Huron Consulting Group (HURN), a Zacks Rank #1 (Strong Buy), is an independent provider of financial and operational consulting services. The company’s experienced professionals employ their expertise in accounting, finance, economics, and operations to a wide variety of both financially sound and distressed organizations. Its clients include Fortune 500 companies, medium-sized businesses, leading academic institutions, and law firms.
HURN shares bucked last year’s bear market and have resumed their upward trend in 2023. The highly-rated stock has been widely outperforming the market this year with the backing of a leading industry group. The stock is trading near all-time highs and displaying relative strength as buying pressure accumulates in this market leader.
The diversified consulting company is part of the Zacks Consulting Services industry group, which ranks in the top 44% out of more than 250 Zacks Ranked Industries. Because it is ranked in the top half of all Zacks Ranked Industries, we expect this group to outperform the market over the next 3 to 6 months.

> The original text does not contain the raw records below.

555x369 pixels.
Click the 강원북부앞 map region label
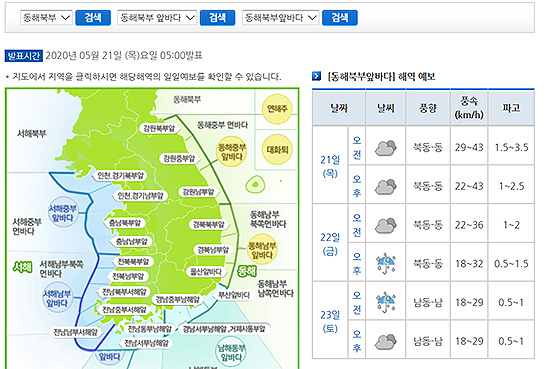coord(159,128)

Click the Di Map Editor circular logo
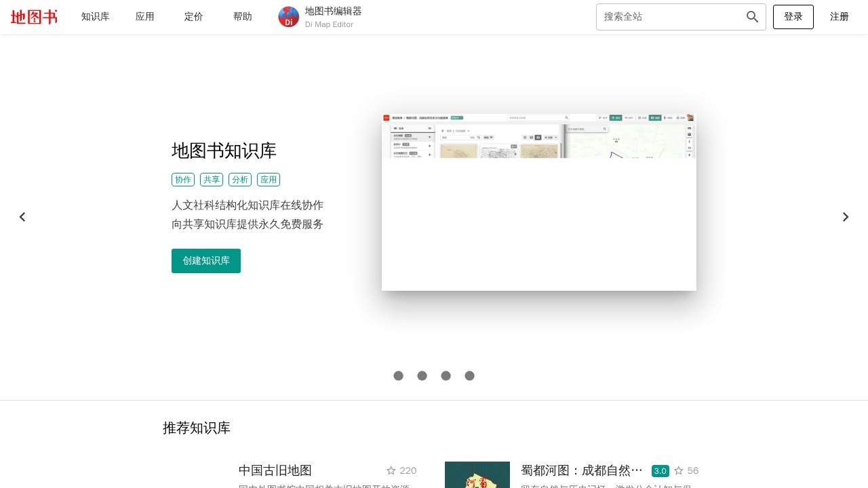(288, 16)
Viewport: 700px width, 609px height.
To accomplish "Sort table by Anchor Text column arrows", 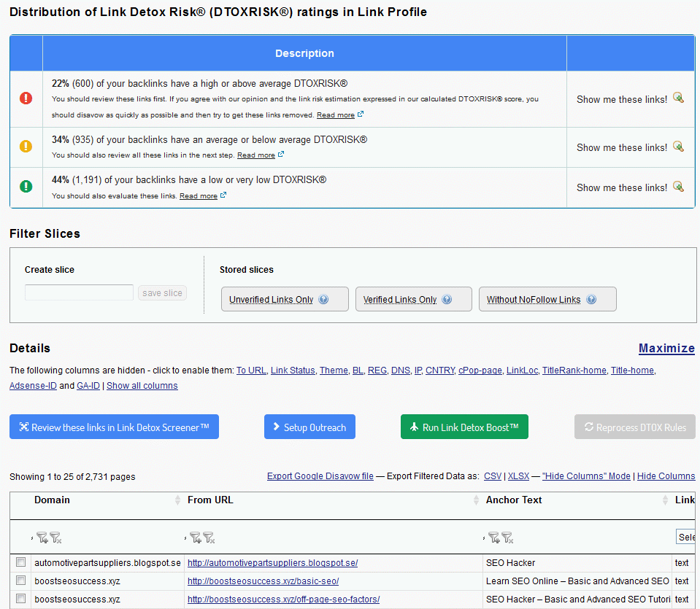I will pos(665,500).
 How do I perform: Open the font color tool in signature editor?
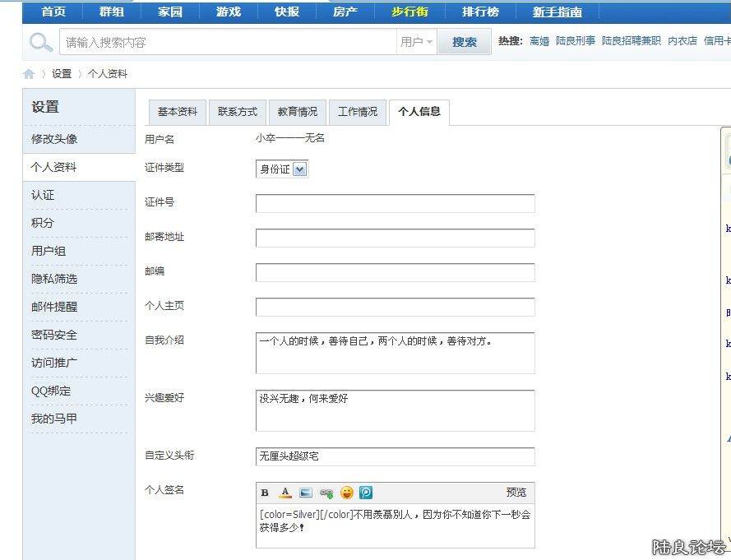coord(285,493)
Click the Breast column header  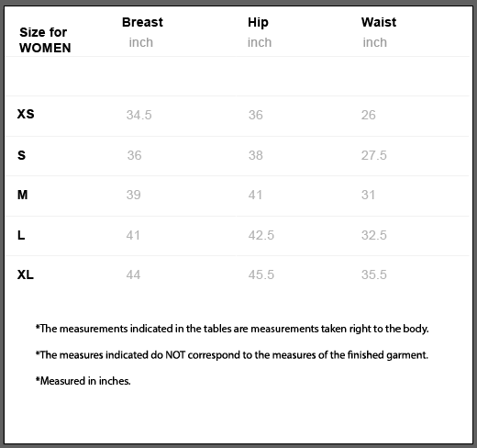click(142, 22)
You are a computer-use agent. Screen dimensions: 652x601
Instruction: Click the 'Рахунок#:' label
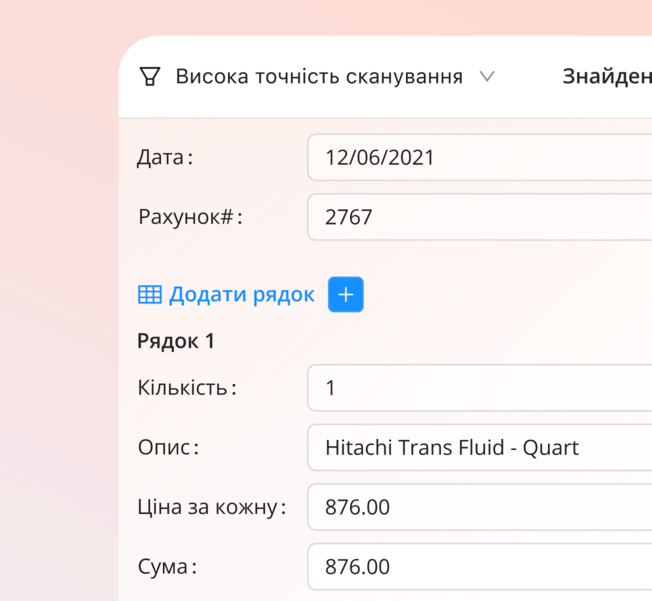tap(190, 217)
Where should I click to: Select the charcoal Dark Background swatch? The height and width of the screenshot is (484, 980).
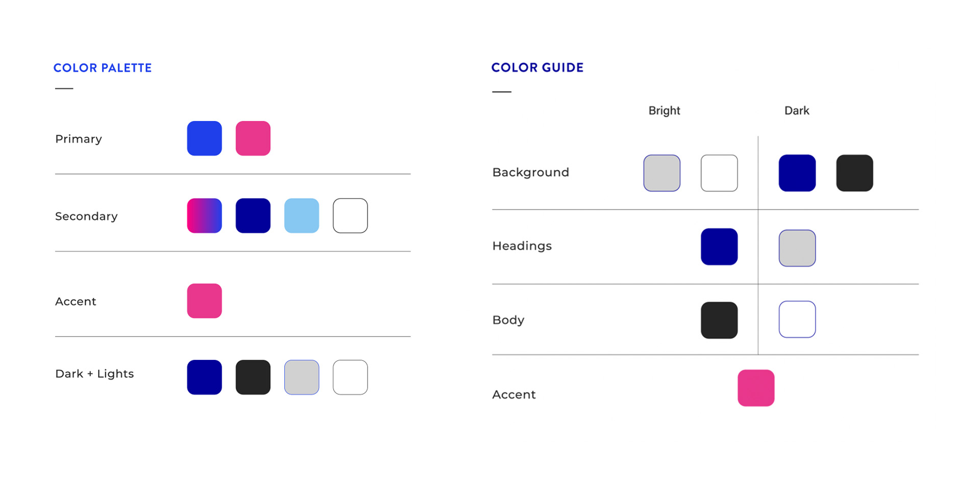click(854, 173)
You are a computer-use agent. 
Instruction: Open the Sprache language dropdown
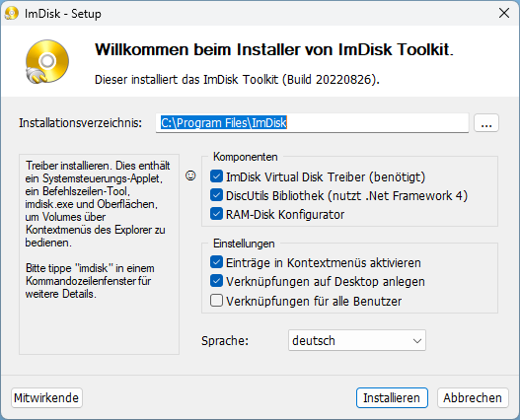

Historical research studies suggest that approximately half of a stock’s price appreciation is due to its industry grouping. In fact, the top 50% of Zacks Ranked Industries outperforms the bottom 50% by a factor of more than 2 to 1. It’s no secret that investing in stocks that are part of leading industry groups can give us a leg up relative to the market. By focusing on leading stocks within the top 50% of Zacks Ranked Industries, we can dramatically improve our stock-picking success.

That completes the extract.